We repeat that under the 1913 Act dividends declared and paid in the ordinary course by a corporation to its stockholders after March 1, 1913, whether from current earnings or from a surplus accumulated prior to that date, were taxable as income to the stockholder.

We do not overlook the fact that every dividend distribution diminishes by just so much the assets of the corporation, and in a theoretical sense reduces the intrinsic value of the stock. But, at the same time, it demonstrates the capacity of the corporation to pay dividends, holds out a promise of further dividends in the future, and quite probably increases the market value of the shares. In our opinion, Congress laid hold of dividends paid in the ordinary course as de facto income of the stockholder, without regard to the ultimate effect upon the corporation resulting from their payment.

Of course we are dealing here with the ordinary stockholder receiving dividends declared in the ordinary way of business. Lynch v. Turrish and Southern Pacific Co. v. Lowe, rest upon their special facts and are plainly distinguishable.

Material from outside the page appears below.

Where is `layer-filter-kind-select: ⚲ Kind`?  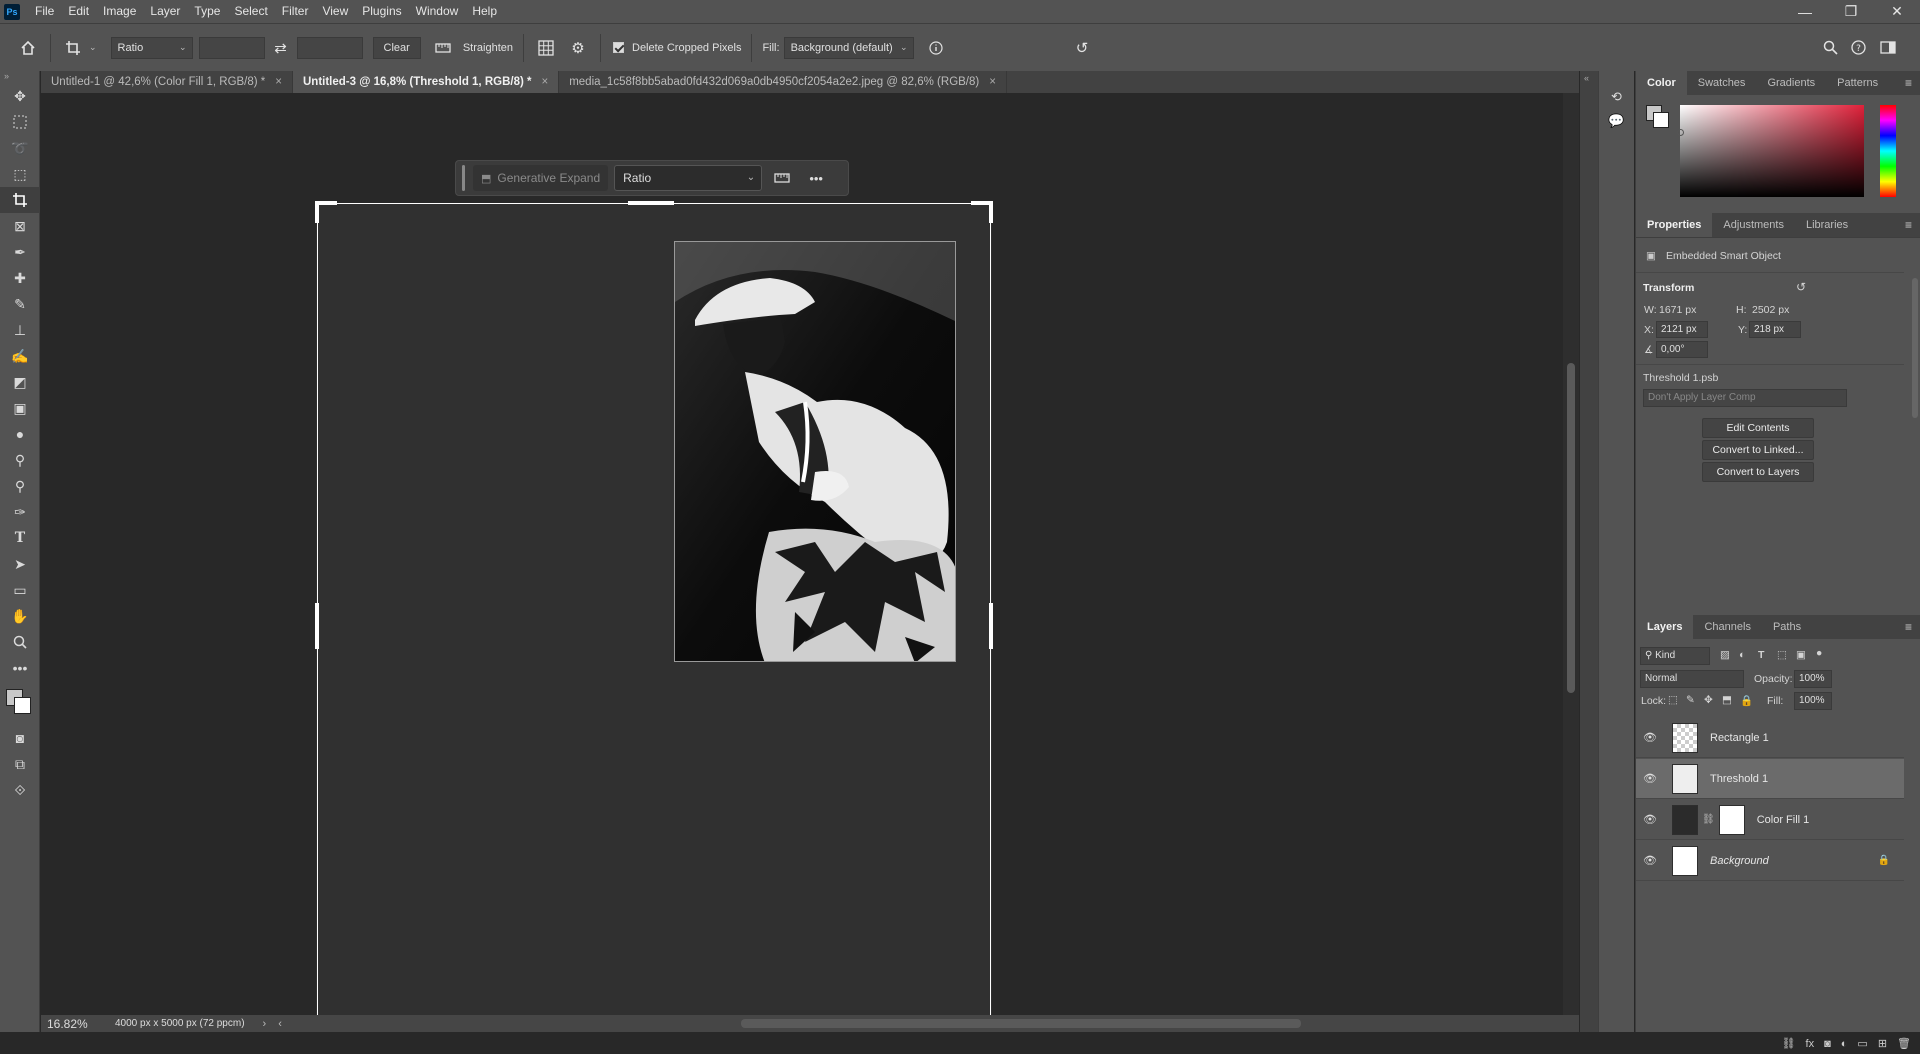 layer-filter-kind-select: ⚲ Kind is located at coordinates (1675, 656).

It results from what we have said that it was erroneous to award a return of the tax collected from the respondent, and that the judgment should be

Reversed, and the cause remanded to the District Court for further proceedings in conformity with this opinion.

NOTES

[1] In Act of September 8, 1916, c. 463, 39 Stat. 756, 757, which took the place of the Act of 1913, the substance of what we have quoted from paragraph B of the 1913 Act was embodied in § 2 (a), but with this proviso: "Provided, That the term `dividends' as used in this title shall be held to mean any distribution made or ordered to be made by a corporation . . . out of its earnings or profits accrued since March first, nineteen hundred and thirteen, and payable to its shareholders, whether in cash or in stock of the corporation," etc. And by the Act of October 3, 1917, c. 63, 40 Stat. 300, 329, 337-8, § 2 (a) of the 1916 Act was amended by being repeated without the proviso (p. 329), while the proviso was inserted as a new section — 31 (a) — and to it was added a subsection, (b), as follows:

"(b) Any distribution made to the shareholders or members of a corporation . . . in the year nineteen hundred and seventeen, or subsequent tax years, shall be deemed to have been made from the most recently accumulated undivided profits or surplus, and shall constitute a part of the annual income of the distributee for the year in which received, and shall be taxed to the distributee at the rates prescribed by law for the years in which such profits or surplus were accumulated by the corporation, . . . but nothing herein shall be construed as taxing any earnings or profits accrued prior to March first, nineteen hundred and thirteen, but such earnings or profits may be distributed in stock dividends or otherwise, exempt from the tax, after the distribution of earnings and profits accrued since March first, nineteen hundred and thirteen, has been made. This subdivision shall not apply to any distribution made prior to August sixth, nineteen hundred and seventeen, out of earnings or profits accrued prior to March first, nineteen hundred and thirteen."